L’amministratore può dunque scegliere un proprio sostituto, a meno che ciò non gli sia vietato dal regolamento o dalla delibera con cui gli è stato conferito l’incarico.

L’amministratore, anche quando nomina un proprio vicario, conserva la sua qualità, che non viene quindi acquistata dal suo sostituto. Ciò significa che l’amministratore sarà sempre colui che è stato scelto come tale dall’assemblea.

Amministratore condominio: è responsabile per il suo sostituto?  

L’amministratore è responsabile degli eventuali danni e inadempimenti del suo sostituto? Dipende dalle circostanze e, in particolare, dal fatto che la sostituzione sia stata autorizzata o meno dall’assemblea.
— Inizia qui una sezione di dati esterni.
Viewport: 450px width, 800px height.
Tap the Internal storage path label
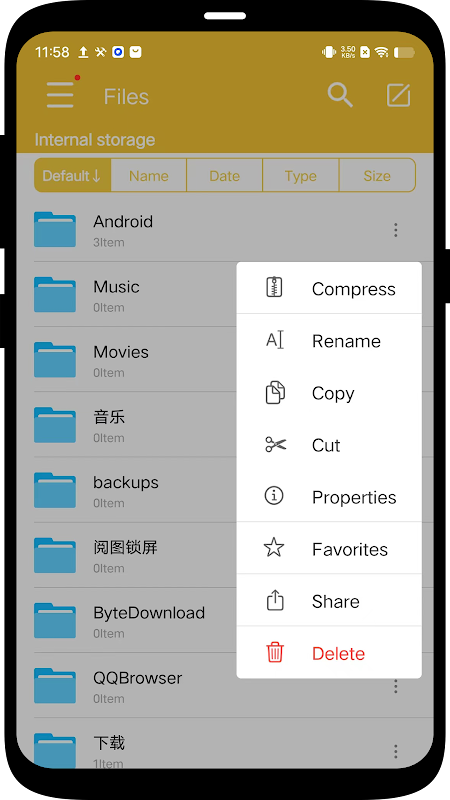click(x=95, y=140)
Di seguito le diverse ipotesi:

  • se la sostituzione non è autorizzata dall’assemblea e non è nemmeno necessaria (ad esempio, perché non c’è nessun impedimento dell’amministratore), l’amministratore è responsabile dell’operato del suo sostituto;
  • se la sostituzione è autorizzata e necessaria, l’amministratore risponde solo per una sua eventuale colpa nella scelta del sostituto. In pratica, l’amministratore diventa responsabile se ha designato un soggetto non adeguato;
  • se la sostituzione è stata autorizzata dall’assemblea senza indicazione del sostituto, vale quanto detto nel precedente punto, nel senso che l’amministratore risponde solo se ha scelto un soggetto evidentemente inadeguato;
  • se la sostituzione è stata autorizzata dall’assemblea, con indicazione anche della persona del sostituto, allora l’amministratore è esente da ogni responsabilità per l’operato di quest’ultimo. Ad esempio, l’indicazione del sostituto può avvenire nella delibera assembleare di nomina dell’amministratore.